MANDEVILLE, Jamaica — In this affluent town in Jamaica’s cool, mountainous interior, Jasmine Pottinger has realized the dream that kept her going while dealing with racism, culture shock and other challenges during almost four decades of working in drizzly London, a city where she never felt entirely accepted.

The 73-year-old retired nurse and her husband, Earl, have retired to the Jamaican parish of her birth. Their pensions and hard-earned savings from Britain afford them a handsomely decorated house with a big balcony and spacious patio looking out on a terraced garden buzzing with hummingbirds and exploding with red and orange flowers that bloom year-round.

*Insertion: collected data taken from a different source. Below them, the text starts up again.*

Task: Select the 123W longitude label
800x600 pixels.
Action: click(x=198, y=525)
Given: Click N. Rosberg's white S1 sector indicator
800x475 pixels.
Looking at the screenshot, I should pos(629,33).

“In London, we could never afford all this,” she says as friends enjoy freshly baked banana bread and strong Jamaican coffee served by a domestic helper. “Jamaica is certainly not cheap, but it does offer us a quality of life we enjoy. Plus, we are Jamaican and this is our country. Although I lived in England for 36 years, coming home was always my intention.”

For years, that was the goal of nearly all Jamaicans who left seeking work because of the poor wages and scarcity of opportunity at home. They returned at retirement to take advantage of the sunny Caribbean island’s lower costs and comfortable climate — and at the same time they provided a significant source of foreign currency for the economy.

But to the dismay of the government, fewer and fewer Jamaicans are coming back from London, New York, Toronto and other cities that drew them away as young adults. Over the last 20 years, the annual number of “returning nationals” has dropped by more than half — down to slightly more than 1,000 in 2011, the most recent year for which official figures are available.

Some  overseas Jamaicans are stuck in devalued homes because of the world economic crunch and find their Caribbean paradise is out of reach financially. Others are choosing to live in retirement communities in places like Florida that offer strong personal care services. Often they are put off by Jamaica’s struggle with a high rate of crime that was unimaginable when they left just as the island was shedding its status as a colonial outpost of Britain, a half century ago.

Caribbean islands have long suffered from a “brain drain” that has seen professionals and skilled workers head off to jobs in the U.S., Europe and Canada. Leaders of small islands like Grenada and St. Lucia have lately begun wooing nationals abroad and encouraging them to assist with developing their struggling homelands, but the much more populous Jamaica has the most focused effort to forge relationships with its overseas citizens.